▶ **TEXT BLOCK**
Blog

December 12, 2024

5 Key Benchmarks That Prove Llama 3.3 70B Runs Efficiently on Arm Neoverse CPUs

The smaller model size of Llama 3.3 70B makes generative AI processing more accessible to the ecosystem, with fewer computational resources needed.

By Na Li, AI Solutions Architect, Arm

Llama is an open and accessible collection of large language models (LLMs) tailored for developers, researchers, and businesses to innovate, experiment, and responsibly scale their generative AI ideas. The Llama 3.1 405B model stands out as the top-performing model in t he Llama collection. However, deploying and utilizing such a large-scale model presents significant challenges, especially for individuals or organizations lacking extensive computational resources.

To address those challenges, Meta is introducing the Llama 3.3 70B model, which retains the same architecture as the Llama 3.1 70B model but incorporates the latest advancements in post-training techniques for greater model evaluation performance, while delivering notable improvements in reasoning, mathematics, general knowledge, instruction following, and tool use. Compared to the Llama 3.1 405B model, it offers similar performance, while being significantly smaller in size.

In close partnership with Meta, Arm’s engineering teams evaluated the inferencing performance of the Llama 3.3 70B model on Google Axion, a family of custom Arm64-based processors built on Arm’s Neoverse V2 technology, which are available through the Google Cloud. Google Axion is designed for higher performance, lower power consumption and greater scalability than legacy, off-the-shelf processors, which better prepares its data centers for the age of AI.

▶ **WORK ORDER**
In one to three sentences, why does the blog post say Meta is introducing the Llama 3.3 70B model? The listing that comes next is separate from the blog post.

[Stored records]
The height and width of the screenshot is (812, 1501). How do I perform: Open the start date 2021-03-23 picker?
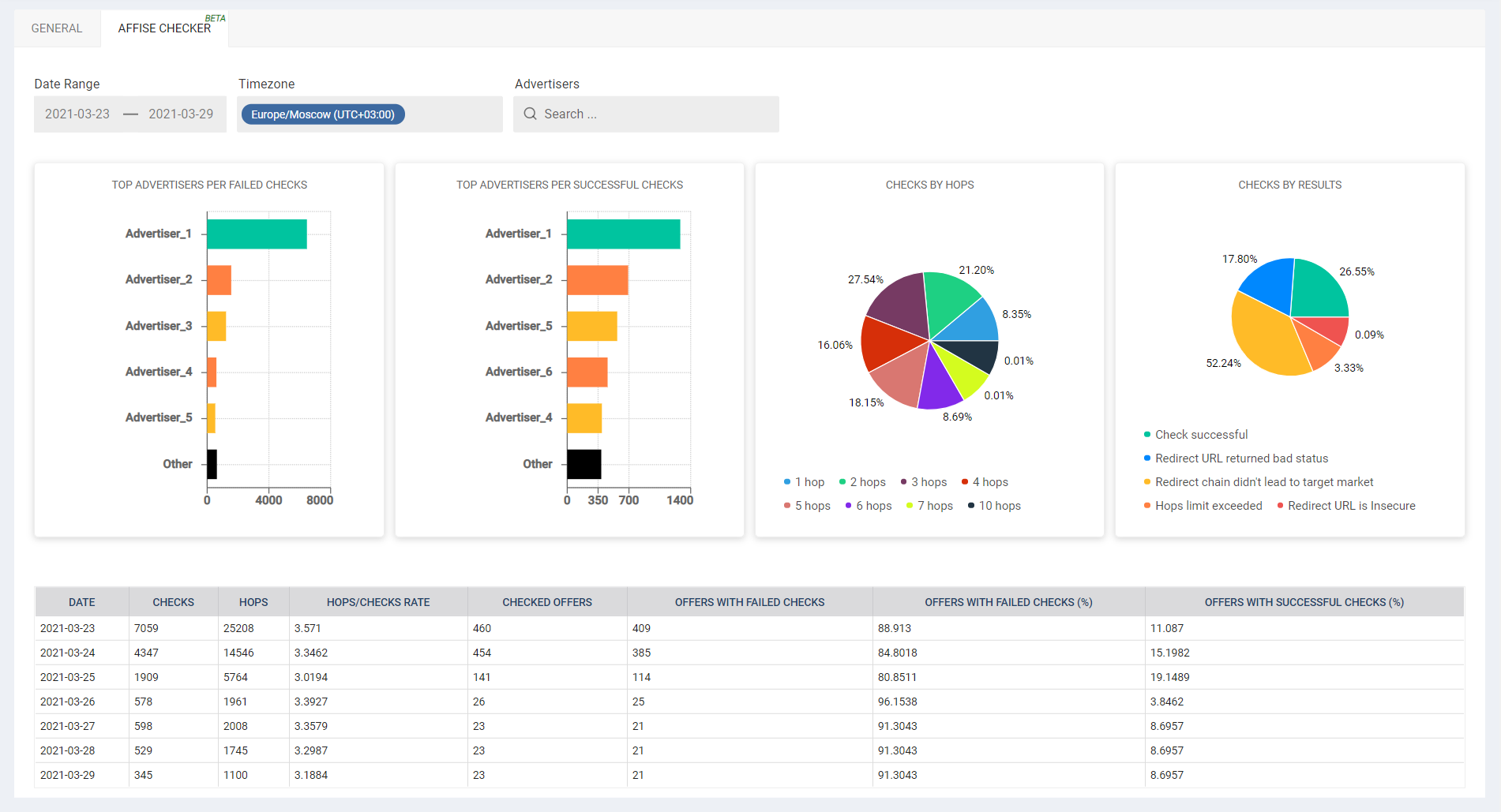77,114
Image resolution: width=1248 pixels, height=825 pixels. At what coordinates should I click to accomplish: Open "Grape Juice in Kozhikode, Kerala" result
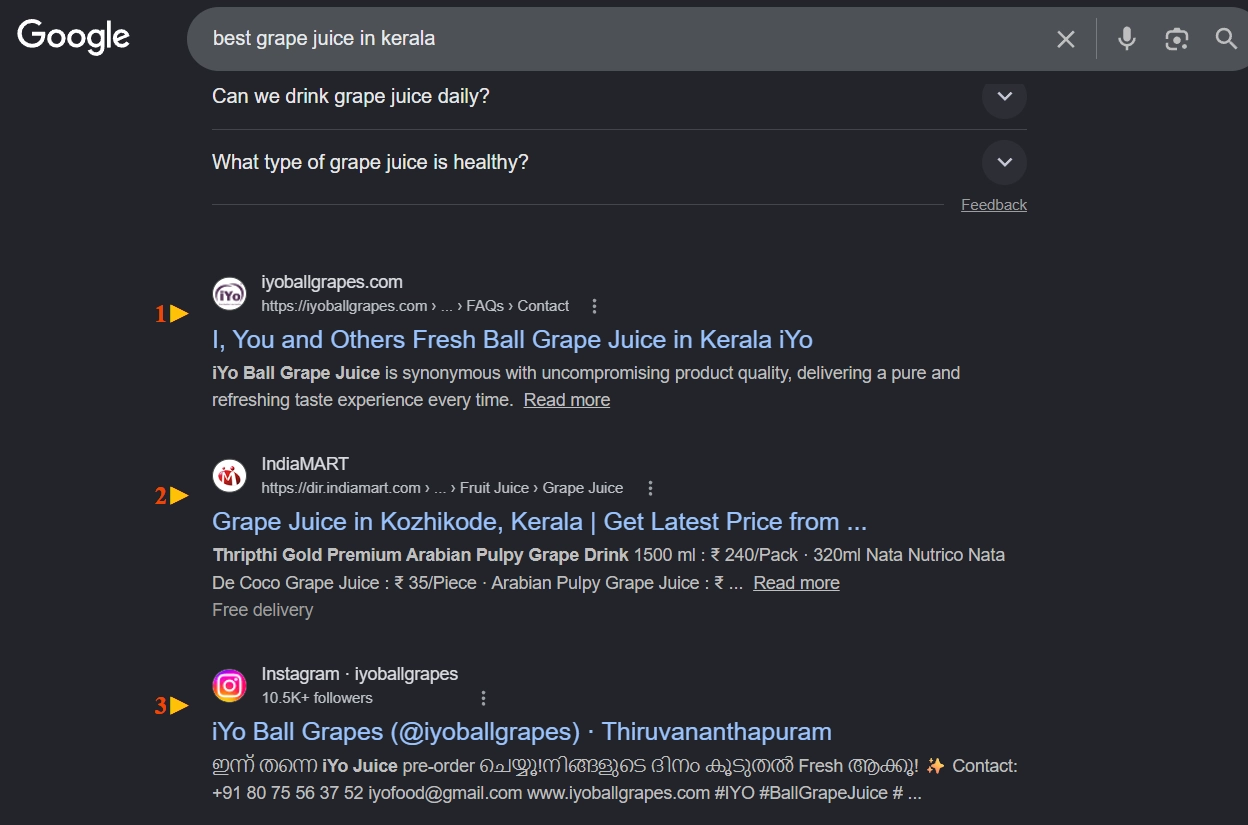pos(539,522)
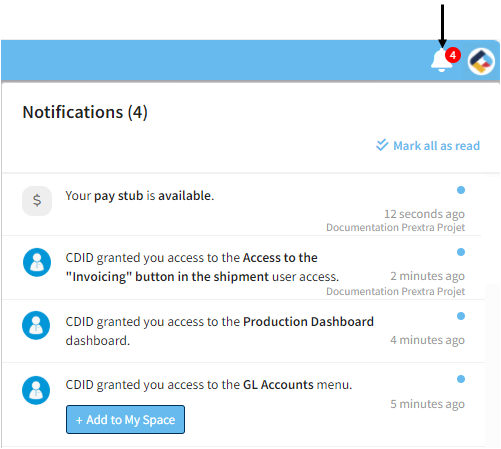Click the red badge showing 4
Screen dimensions: 501x449
453,55
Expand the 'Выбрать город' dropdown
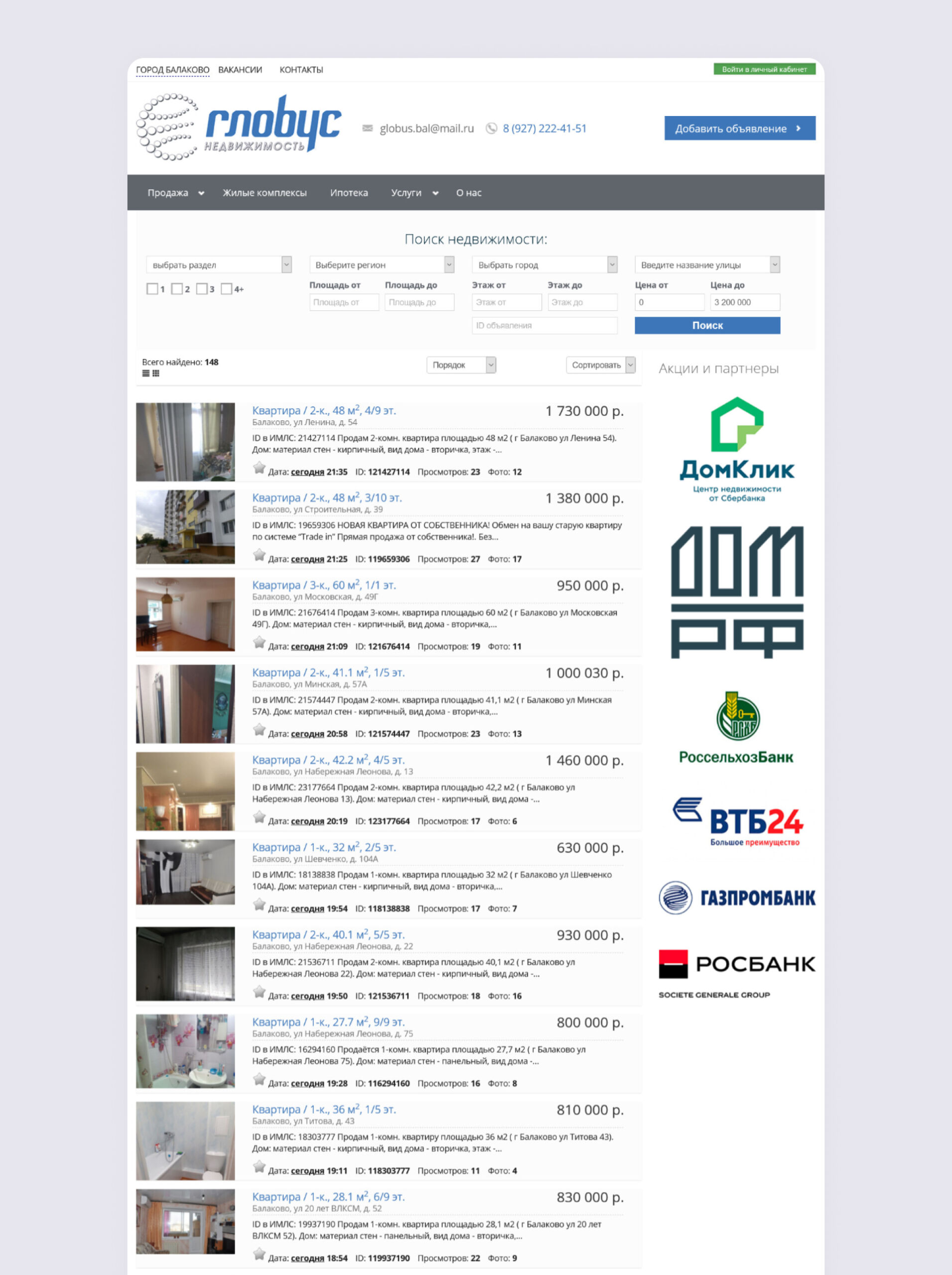Viewport: 952px width, 1275px height. [544, 265]
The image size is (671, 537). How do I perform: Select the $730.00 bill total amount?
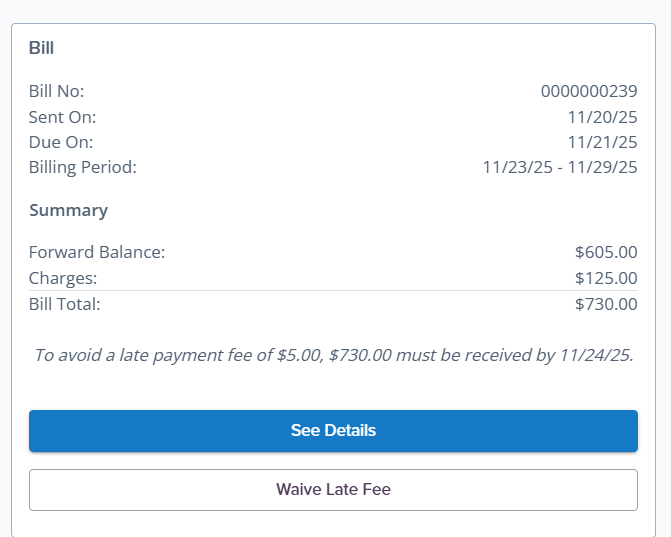click(606, 304)
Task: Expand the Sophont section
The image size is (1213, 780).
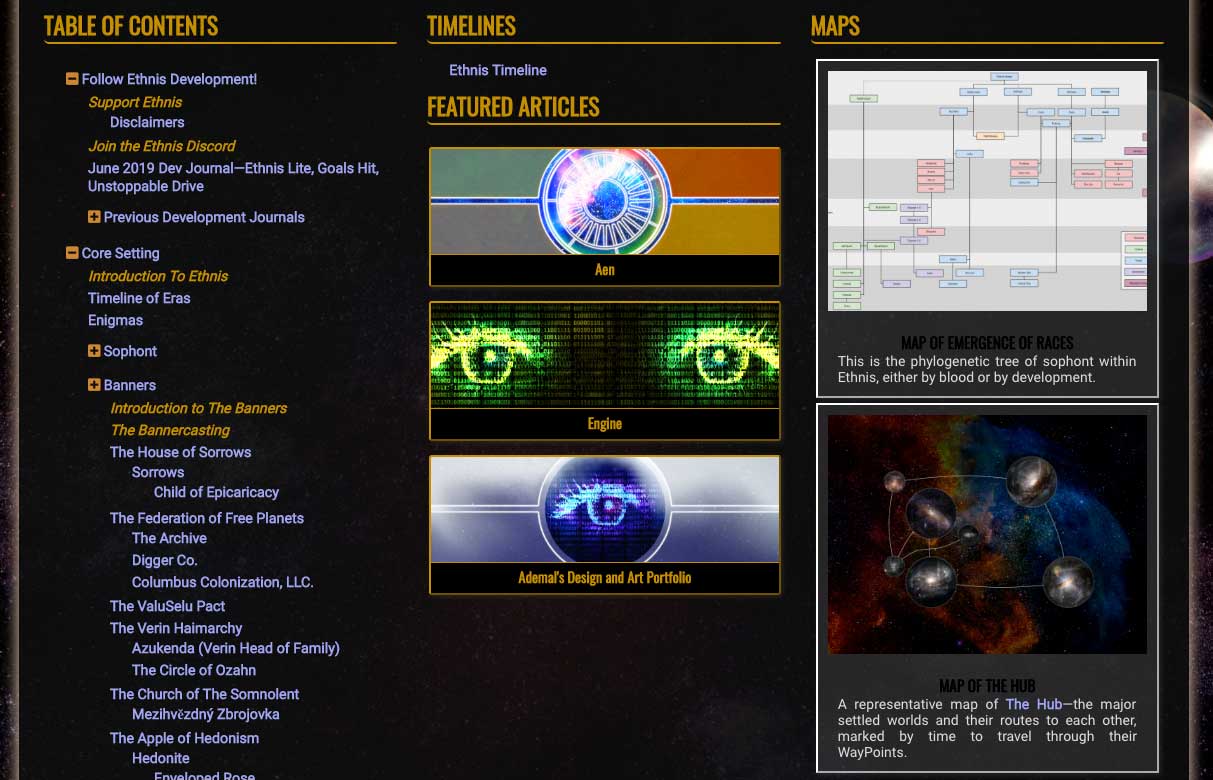Action: click(x=94, y=351)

▶ **SOLVED PROBLEM**
Meta is introducing it to address the challenges of deploying and using the large Llama 3.1 405B model, especially for individuals or organizations without extensive computational resources. The 70B model offers similar performance to the 405B model while being significantly smaller.